**DATA TO EXAMINE**.
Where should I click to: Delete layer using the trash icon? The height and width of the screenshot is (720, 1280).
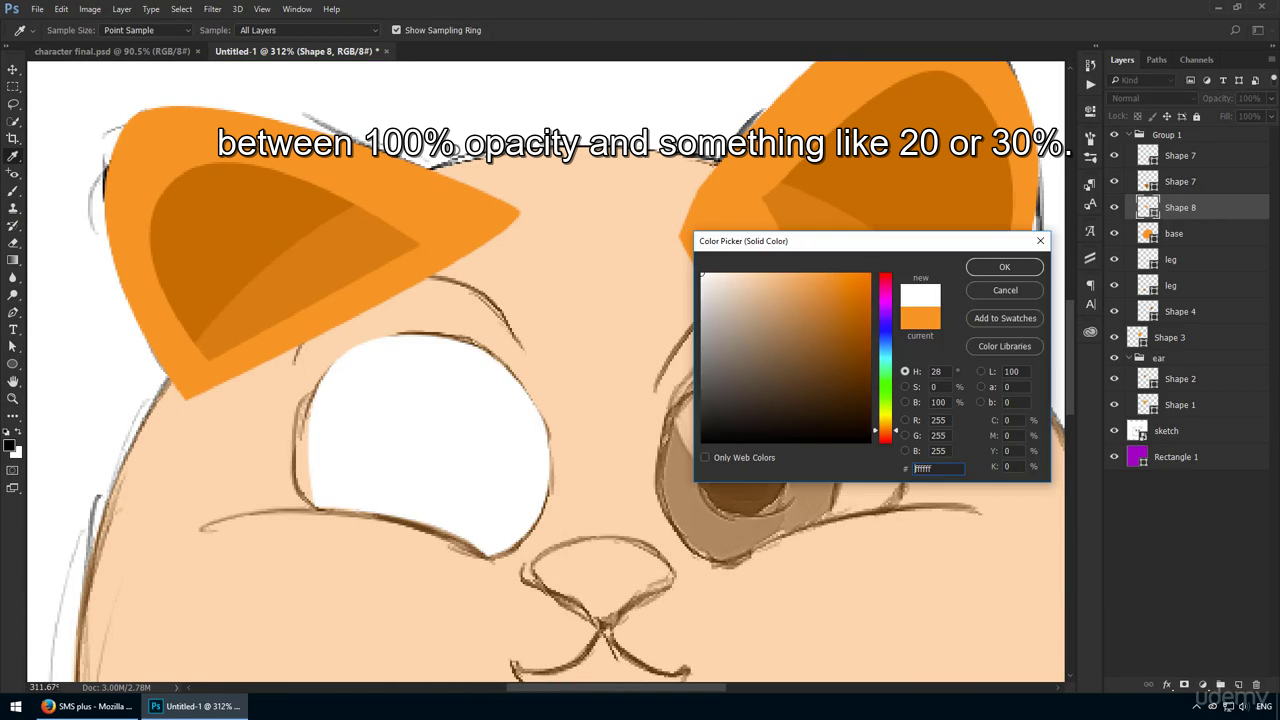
...
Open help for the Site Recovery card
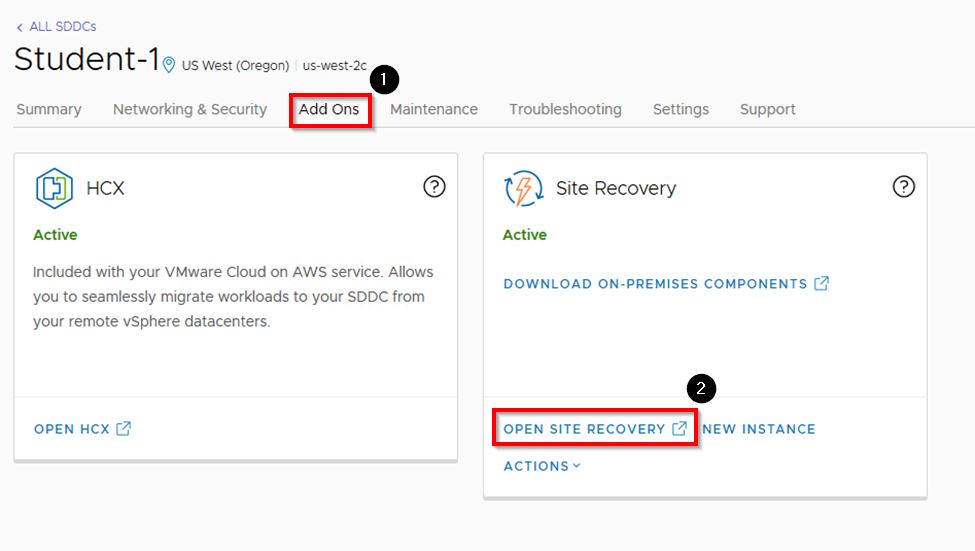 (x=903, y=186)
...
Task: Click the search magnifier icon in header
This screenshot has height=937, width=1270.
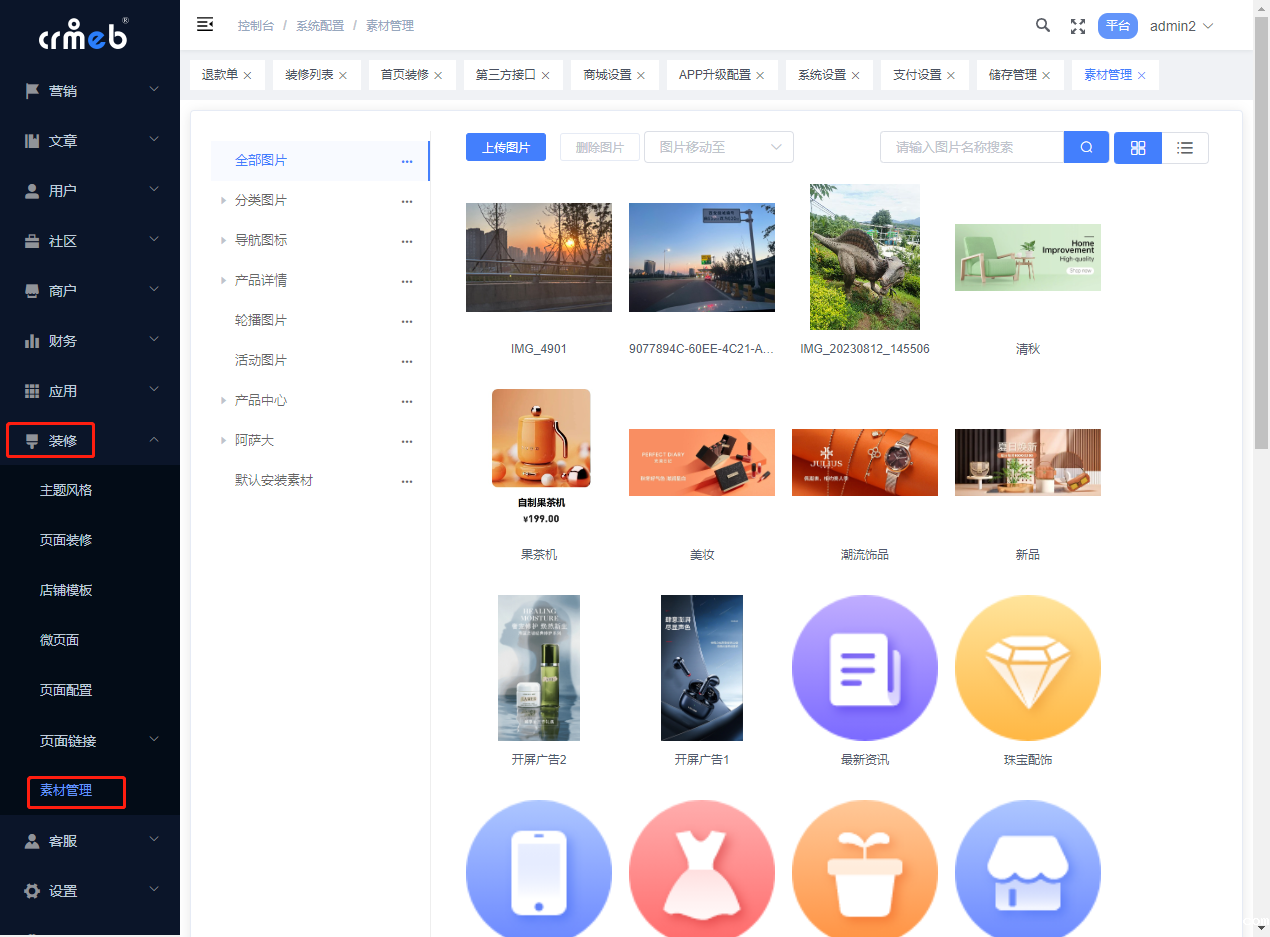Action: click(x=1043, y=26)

**ACTIVITY**.
Report how many lines above hold "icon", number only.

**SOLUTION**.
2